■ **Data under study**
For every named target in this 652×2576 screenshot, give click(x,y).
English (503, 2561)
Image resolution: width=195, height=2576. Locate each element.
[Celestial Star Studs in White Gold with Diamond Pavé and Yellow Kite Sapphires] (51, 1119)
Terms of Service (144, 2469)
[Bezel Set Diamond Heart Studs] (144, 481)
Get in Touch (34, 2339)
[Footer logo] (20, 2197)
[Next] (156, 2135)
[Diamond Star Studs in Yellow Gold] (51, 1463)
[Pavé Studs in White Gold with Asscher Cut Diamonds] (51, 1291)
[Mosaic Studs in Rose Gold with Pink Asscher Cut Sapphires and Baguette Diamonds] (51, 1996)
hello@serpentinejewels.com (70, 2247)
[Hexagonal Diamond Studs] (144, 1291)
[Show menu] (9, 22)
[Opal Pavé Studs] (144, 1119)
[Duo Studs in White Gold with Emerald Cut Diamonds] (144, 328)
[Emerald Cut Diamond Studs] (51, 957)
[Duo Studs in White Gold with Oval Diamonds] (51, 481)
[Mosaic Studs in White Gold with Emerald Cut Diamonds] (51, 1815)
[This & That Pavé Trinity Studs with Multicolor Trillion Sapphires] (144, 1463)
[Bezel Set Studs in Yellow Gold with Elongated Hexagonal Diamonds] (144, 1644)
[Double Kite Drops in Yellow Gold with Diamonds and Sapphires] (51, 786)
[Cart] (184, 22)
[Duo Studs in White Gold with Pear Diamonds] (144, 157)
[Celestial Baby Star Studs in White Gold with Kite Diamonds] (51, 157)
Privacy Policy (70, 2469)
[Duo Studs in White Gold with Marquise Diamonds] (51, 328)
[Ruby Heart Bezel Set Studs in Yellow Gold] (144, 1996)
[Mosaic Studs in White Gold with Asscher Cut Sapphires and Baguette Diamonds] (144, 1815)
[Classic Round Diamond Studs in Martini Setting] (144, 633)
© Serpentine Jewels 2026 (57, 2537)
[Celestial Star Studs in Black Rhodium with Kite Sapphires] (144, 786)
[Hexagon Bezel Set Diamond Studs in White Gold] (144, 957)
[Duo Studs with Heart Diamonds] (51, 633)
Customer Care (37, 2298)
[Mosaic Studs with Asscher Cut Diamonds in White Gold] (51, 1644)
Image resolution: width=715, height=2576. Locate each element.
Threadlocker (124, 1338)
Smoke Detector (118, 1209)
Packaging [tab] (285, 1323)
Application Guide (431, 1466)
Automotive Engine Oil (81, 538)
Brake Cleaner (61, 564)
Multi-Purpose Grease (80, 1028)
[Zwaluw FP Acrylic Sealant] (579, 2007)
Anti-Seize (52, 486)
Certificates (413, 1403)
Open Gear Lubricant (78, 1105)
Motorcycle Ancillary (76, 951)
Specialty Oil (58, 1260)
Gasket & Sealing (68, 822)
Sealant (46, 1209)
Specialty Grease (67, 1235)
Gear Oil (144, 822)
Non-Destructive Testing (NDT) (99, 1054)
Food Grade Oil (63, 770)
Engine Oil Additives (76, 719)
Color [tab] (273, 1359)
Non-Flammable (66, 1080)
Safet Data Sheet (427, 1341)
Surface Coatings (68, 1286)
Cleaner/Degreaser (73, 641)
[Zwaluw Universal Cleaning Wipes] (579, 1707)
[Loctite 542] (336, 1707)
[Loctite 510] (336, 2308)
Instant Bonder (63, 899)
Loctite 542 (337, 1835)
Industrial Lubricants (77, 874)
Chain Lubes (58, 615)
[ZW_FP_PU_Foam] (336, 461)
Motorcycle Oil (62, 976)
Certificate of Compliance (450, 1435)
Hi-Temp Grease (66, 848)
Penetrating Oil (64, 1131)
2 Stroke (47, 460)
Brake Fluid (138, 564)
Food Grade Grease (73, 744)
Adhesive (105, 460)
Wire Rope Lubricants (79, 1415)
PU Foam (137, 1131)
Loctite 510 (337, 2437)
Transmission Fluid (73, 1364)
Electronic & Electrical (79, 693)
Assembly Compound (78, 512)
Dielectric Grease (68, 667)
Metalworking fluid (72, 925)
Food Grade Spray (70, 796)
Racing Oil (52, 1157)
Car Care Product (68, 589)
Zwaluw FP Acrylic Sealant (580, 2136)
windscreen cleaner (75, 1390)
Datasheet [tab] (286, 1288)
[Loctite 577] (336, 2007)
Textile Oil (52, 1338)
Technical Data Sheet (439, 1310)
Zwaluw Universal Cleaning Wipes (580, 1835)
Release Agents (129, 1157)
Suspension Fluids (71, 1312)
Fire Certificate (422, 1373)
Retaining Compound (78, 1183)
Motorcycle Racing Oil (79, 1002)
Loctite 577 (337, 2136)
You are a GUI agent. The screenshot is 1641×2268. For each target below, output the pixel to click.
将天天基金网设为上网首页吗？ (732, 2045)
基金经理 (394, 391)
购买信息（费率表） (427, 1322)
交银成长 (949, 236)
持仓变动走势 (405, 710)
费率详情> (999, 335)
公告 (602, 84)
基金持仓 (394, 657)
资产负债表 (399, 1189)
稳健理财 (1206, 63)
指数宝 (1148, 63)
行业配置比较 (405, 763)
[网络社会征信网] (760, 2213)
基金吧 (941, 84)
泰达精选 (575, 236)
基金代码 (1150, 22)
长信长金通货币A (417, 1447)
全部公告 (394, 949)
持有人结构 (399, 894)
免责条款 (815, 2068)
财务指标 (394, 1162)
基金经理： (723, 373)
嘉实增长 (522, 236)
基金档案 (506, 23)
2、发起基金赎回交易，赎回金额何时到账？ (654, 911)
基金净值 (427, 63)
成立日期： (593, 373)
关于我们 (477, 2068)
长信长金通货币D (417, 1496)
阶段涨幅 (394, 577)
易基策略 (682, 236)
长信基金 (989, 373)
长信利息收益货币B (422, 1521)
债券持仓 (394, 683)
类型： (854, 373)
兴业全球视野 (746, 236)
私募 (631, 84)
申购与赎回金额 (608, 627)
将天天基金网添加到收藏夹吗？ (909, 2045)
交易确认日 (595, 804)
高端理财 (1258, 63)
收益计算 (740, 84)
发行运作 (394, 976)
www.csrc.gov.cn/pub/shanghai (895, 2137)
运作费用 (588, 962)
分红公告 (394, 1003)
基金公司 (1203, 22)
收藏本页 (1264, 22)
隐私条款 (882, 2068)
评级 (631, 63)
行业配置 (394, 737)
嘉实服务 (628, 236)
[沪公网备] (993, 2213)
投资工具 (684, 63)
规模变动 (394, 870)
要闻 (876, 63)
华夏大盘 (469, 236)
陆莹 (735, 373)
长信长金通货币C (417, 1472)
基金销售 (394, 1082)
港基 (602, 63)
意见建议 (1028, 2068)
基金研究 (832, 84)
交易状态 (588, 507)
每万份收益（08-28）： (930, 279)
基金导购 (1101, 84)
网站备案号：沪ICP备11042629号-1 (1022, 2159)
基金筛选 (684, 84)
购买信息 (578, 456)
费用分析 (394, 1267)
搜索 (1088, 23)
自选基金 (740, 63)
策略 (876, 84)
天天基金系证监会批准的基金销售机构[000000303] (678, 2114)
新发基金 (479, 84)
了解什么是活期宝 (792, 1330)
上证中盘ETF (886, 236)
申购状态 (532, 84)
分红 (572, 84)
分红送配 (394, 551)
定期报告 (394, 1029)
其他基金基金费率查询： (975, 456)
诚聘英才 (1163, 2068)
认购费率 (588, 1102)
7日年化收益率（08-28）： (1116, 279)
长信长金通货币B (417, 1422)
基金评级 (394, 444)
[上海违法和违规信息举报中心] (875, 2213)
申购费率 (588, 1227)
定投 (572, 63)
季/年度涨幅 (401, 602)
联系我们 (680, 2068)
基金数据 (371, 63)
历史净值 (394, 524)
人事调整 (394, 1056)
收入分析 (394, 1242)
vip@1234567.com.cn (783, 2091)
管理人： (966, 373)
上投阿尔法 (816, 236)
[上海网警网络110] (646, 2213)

■ **Work to be completed**
Print, without alteration, only the lines above between the one holding "成立日期： (593, 373)" and the one holding "分红送配 (394, 551)", inclusive.

■ **Completed exercise**
成立日期： (593, 373)
关于我们 (477, 2068)
长信长金通货币D (417, 1496)
阶段涨幅 (394, 577)
易基策略 (682, 236)
长信基金 (989, 373)
长信利息收益货币B (422, 1521)
债券持仓 (394, 683)
类型： (854, 373)
兴业全球视野 (746, 236)
私募 (631, 84)
申购与赎回金额 (608, 627)
将天天基金网添加到收藏夹吗？ (909, 2045)
交易确认日 (595, 804)
高端理财 (1258, 63)
收益计算 (740, 84)
发行运作 (394, 976)
www.csrc.gov.cn/pub/shanghai (895, 2137)
运作费用 (588, 962)
分红公告 (394, 1003)
基金公司 (1203, 22)
收藏本页 (1264, 22)
隐私条款 (882, 2068)
评级 (631, 63)
行业配置 (394, 737)
嘉实服务 (628, 236)
[沪公网备] (993, 2213)
投资工具 (684, 63)
规模变动 (394, 870)
要闻 (876, 63)
华夏大盘 (469, 236)
陆莹 (735, 373)
长信长金通货币C (417, 1472)
基金销售 (394, 1082)
港基 (602, 63)
意见建议 (1028, 2068)
基金研究 (832, 84)
交易状态 (588, 507)
每万份收益（08-28）： (930, 279)
基金导购 (1101, 84)
网站备案号：沪ICP备11042629号-1 (1022, 2159)
基金筛选 (684, 84)
购买信息 (578, 456)
费用分析 (394, 1267)
搜索 (1088, 23)
自选基金 (740, 63)
策略 (876, 84)
天天基金系证监会批准的基金销售机构[000000303] (678, 2114)
新发基金 (479, 84)
了解什么是活期宝 (792, 1330)
上证中盘ETF (886, 236)
申购状态 (532, 84)
分红 (572, 84)
分红送配 (394, 551)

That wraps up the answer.